- [Instruction]: Extend the text about the Postgres query that hangs when its LIMIT goes from 117 to 118, starting right after its last sentence.

*** Opening Provided text ***

WHERE customer_id in (select id from customer limit 117) AND ... (more statements)

It involves tables with several hundred million records, table sizes around 60GB including all the indexes. The result for 117 would be a count of 1965, the expected count for 118 would be 1986.

With the limit at 117 the statement returns in a few hundred milliseconds. When I put the limit up to 118 the query just sits there and doesn't return at all.

This is using an RDS Postgres instance, and running statements through IntelliJ. I've also read around that using large WHERE IN statements aren't as performant as joining on the ids through a temporary table instead, so I've edited the statement to use WITH, but the same hang between 117 and 118 exists.

I assume I'm hitting some constraint/limit with something more to do with hardware than the statement, I'm just not sure what with.

*** Closing Provided text ***
*** Opening Source information ***

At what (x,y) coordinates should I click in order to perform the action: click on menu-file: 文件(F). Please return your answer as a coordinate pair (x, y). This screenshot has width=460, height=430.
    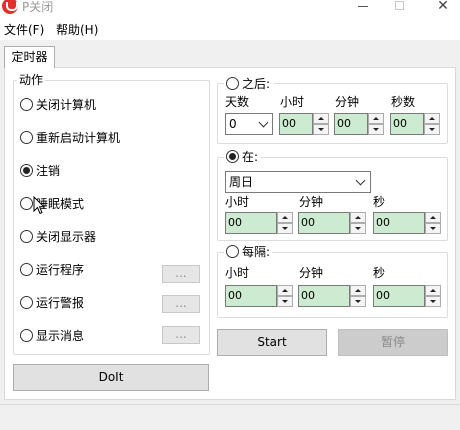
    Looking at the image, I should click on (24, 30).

*** Closing Source information ***
*** Opening Source information ***

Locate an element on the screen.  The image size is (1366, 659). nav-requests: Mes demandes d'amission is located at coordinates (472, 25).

*** Closing Source information ***
*** Opening Source information ***

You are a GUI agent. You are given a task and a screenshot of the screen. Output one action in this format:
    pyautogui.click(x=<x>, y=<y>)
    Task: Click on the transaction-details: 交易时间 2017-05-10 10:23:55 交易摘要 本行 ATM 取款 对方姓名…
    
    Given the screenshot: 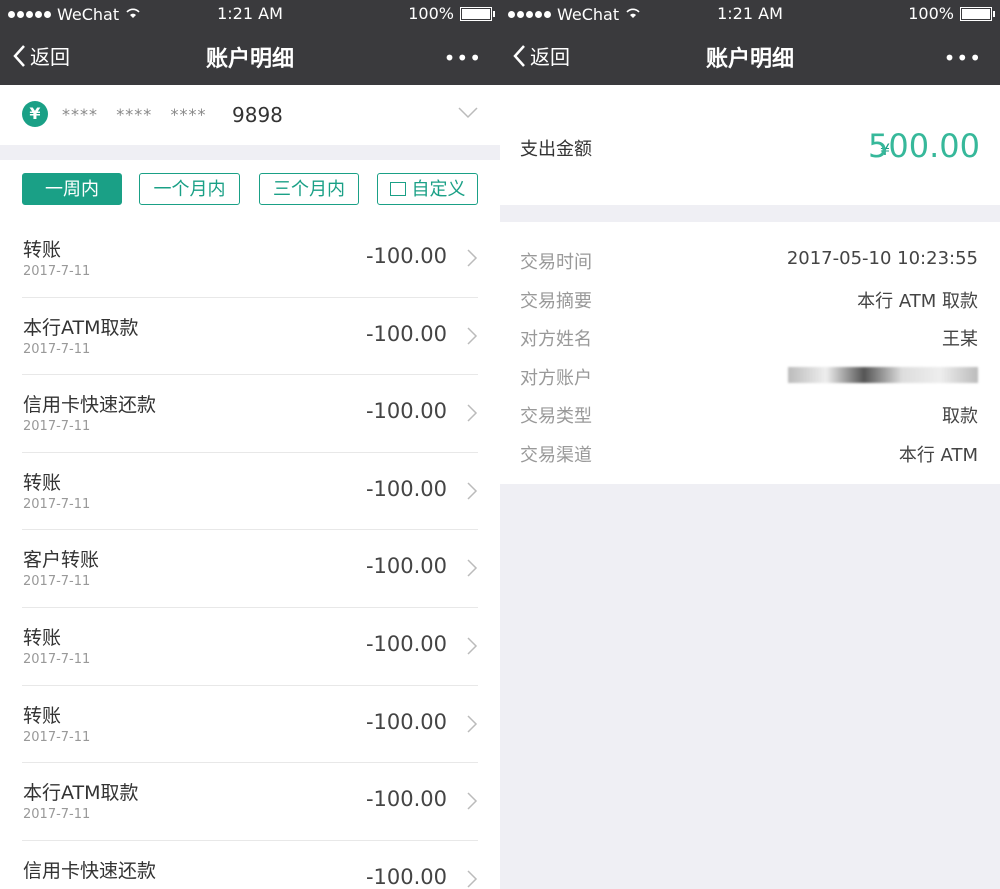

*** Closing Source information ***

- [Output below]:
Edit: When I change the WHERE clause to be WHERE customer_id between 1 and 1000 the query is still really fast, and ids between 1 and 1000 have no gaps.

I've also since changed my RDS instance from a medium to an XL and I can now limit from 128, but 129 hangs. Nothing looks strange from the monitoring.

4
  • Try to avoid more nested "select" statement in where clause. Commented Sep 21, 2017 at 13:55
  • @MdHaidarAliKhan: Funny, just posted an answer along that line. Commented Sep 21, 2017 at 13:56
  • 3
    The question needs information as instructed in the tag info to [postgresql-performance]. In particular, the output of EXPLAIN (ANALYZE, BUFFERS) <query> for LIMIT 128 and EXPLAIN <query> for LIMIT 129. Commented Sep 21, 2017 at 14:19
  • Note that there's no guarantee what IDs are returned from select id from customer limit 117. It's not necessarily ID values 1 through 117. If you want the first 117 IDs, you should add ORDER BY id to the subquery. This may affect the performance issue, though I assume it will not.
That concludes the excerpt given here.